The Wild Hog Canoe and Kayak race, which is coming up on its 37th anniversary, covers 15 miles down the wild Waccasassa River between Bronson and Otter Creek.
This year's event is scheduled for April 26, with the race beginning at 9:30 a.m. and entertainment and food scheduled to begin at the finish line a little bit later in the day.
"It's lookin' pretty good," said Wild Hog President Keith Maynard. "We're way up on our sponsors.
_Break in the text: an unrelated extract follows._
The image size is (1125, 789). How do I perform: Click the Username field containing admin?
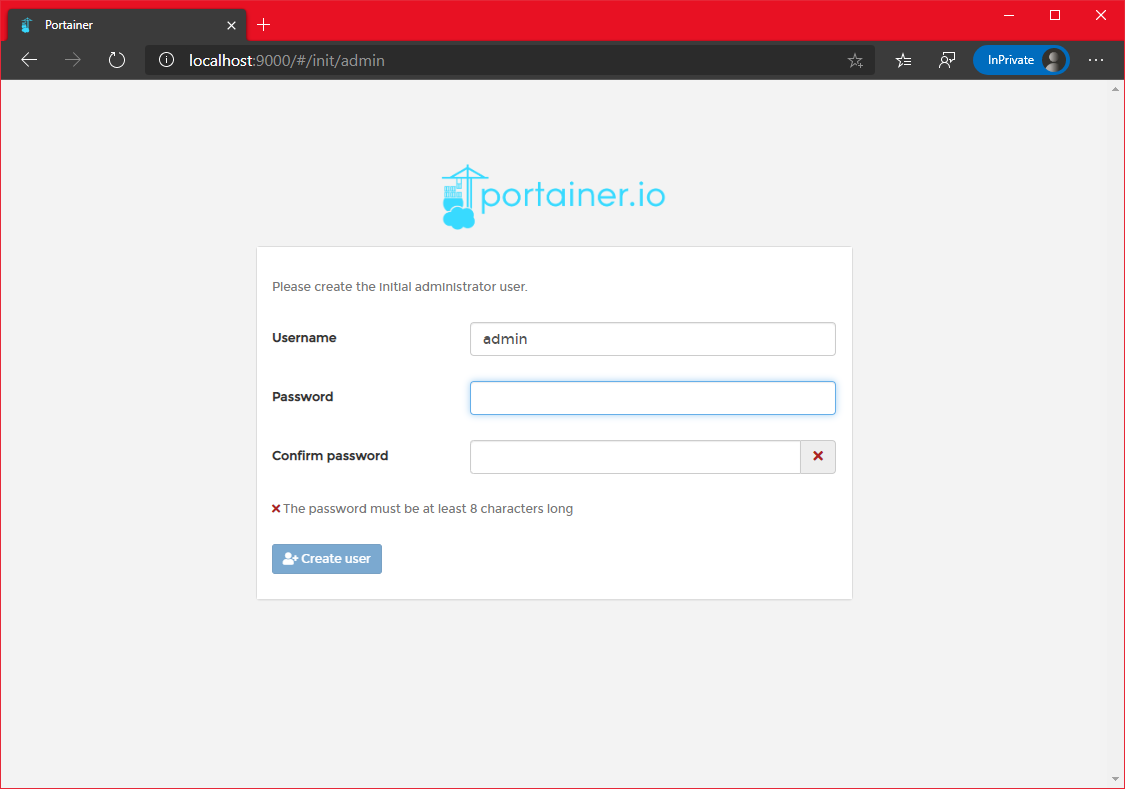pyautogui.click(x=652, y=339)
We're gonna' raise a lot more money this year."
The event, besides offering a day of "old fashioned country fun and fellowship," raises funds for Levy ARC, an organization dedicated to providing a safe atmosphere for the intellectually and developmentally disabled in the Tri-County Area to live, learn and work.
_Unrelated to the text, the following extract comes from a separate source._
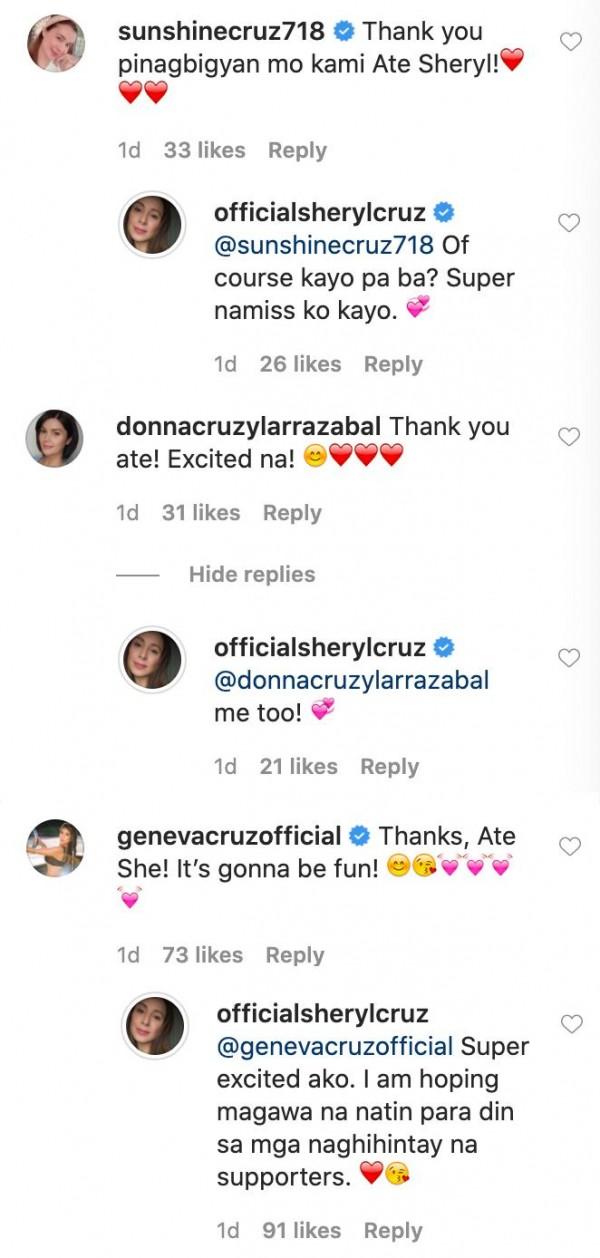
Task: Reply to sunshinecruz718's comment
Action: [x=297, y=150]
Maynard said the issue is important to him, personally, because he has a couple of members of his family who are affected by disabilities.
Organizations such as LARC "help them learn and activate their minds," he said. "There are a lot of organizations we could help ... but these are people who cannot help themselves."
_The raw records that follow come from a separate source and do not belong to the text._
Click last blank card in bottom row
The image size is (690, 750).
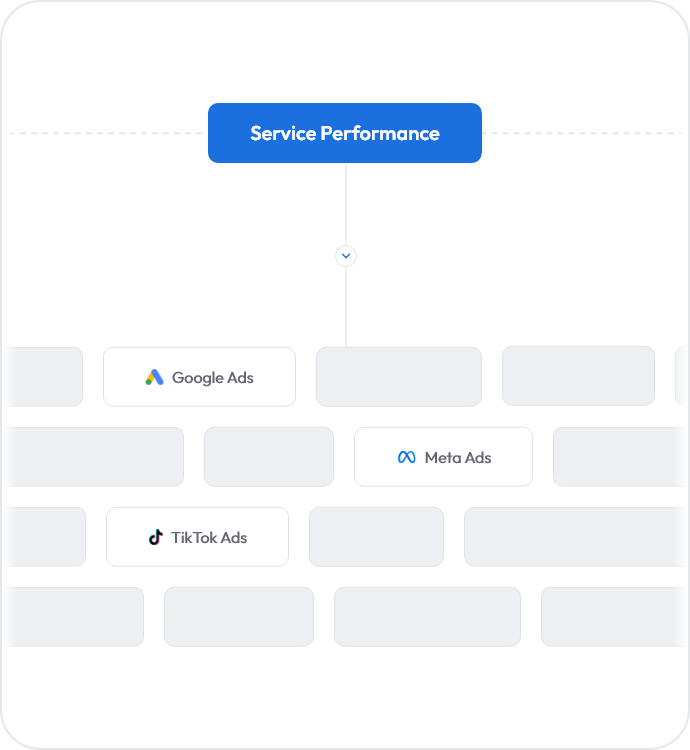tap(614, 617)
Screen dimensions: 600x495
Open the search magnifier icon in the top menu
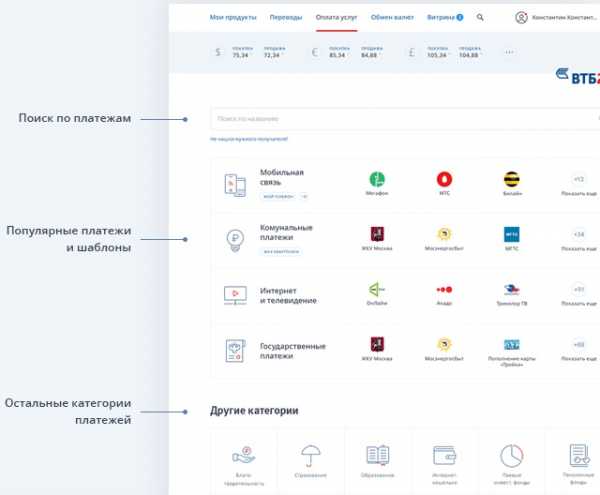[x=480, y=17]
Maynard said it's important people, locally, get involved, considering that funding from the state continues to be an issue for people with disabilities.
LARC Director Betty Walker said she's excited about this year's event. "They do such a good job," she said about the organizers. "It's very important. It helps keep us in business."
Walker, who was up in Tallahassee a couple of weeks ago to lobby for more support, said funding is a constant challenge.
In Florida, there are about 30,000 disabled persons receiving help from Medicaid waivers for community-based services such as those provided by organizations like LARC, according to the state. Another 22,000 are still on a waiting list.
The community, businesses and local officials, in years past, have always been supportive, Walker said. "( And this year ) It's gonna' be even better. These guys are working so hard, and we are so fortunate to have people like that."
ARC of Florida Executive Director Deborah Linton said LARC is lucky to have a community that is heavily involved.
"It's just amazing," she said, especially considering the need. The state hasn't implemented any huge cuts in a few years, she said, but it hasn't, in that time, added much, either. The waiting list continues to grow and overall expenses continue to climb.
"We're hitting that crisis point," she said.
The ARC of Florida's main focus in Tallahassee this year was trying to convince legislators that care for developmentally disabled babies and children would be done better within the community.
"Most of these children are medically fragile," she said, adding that working families are often unable to provide the care these children need.
The state spends about $500 per day per child for institutional care, she said, though it would work out a lot cheaper if Medicaid waivers would pay for services that come into homes or place children in local facilities.
"These services are critical to families who are struggling to keep their families at home."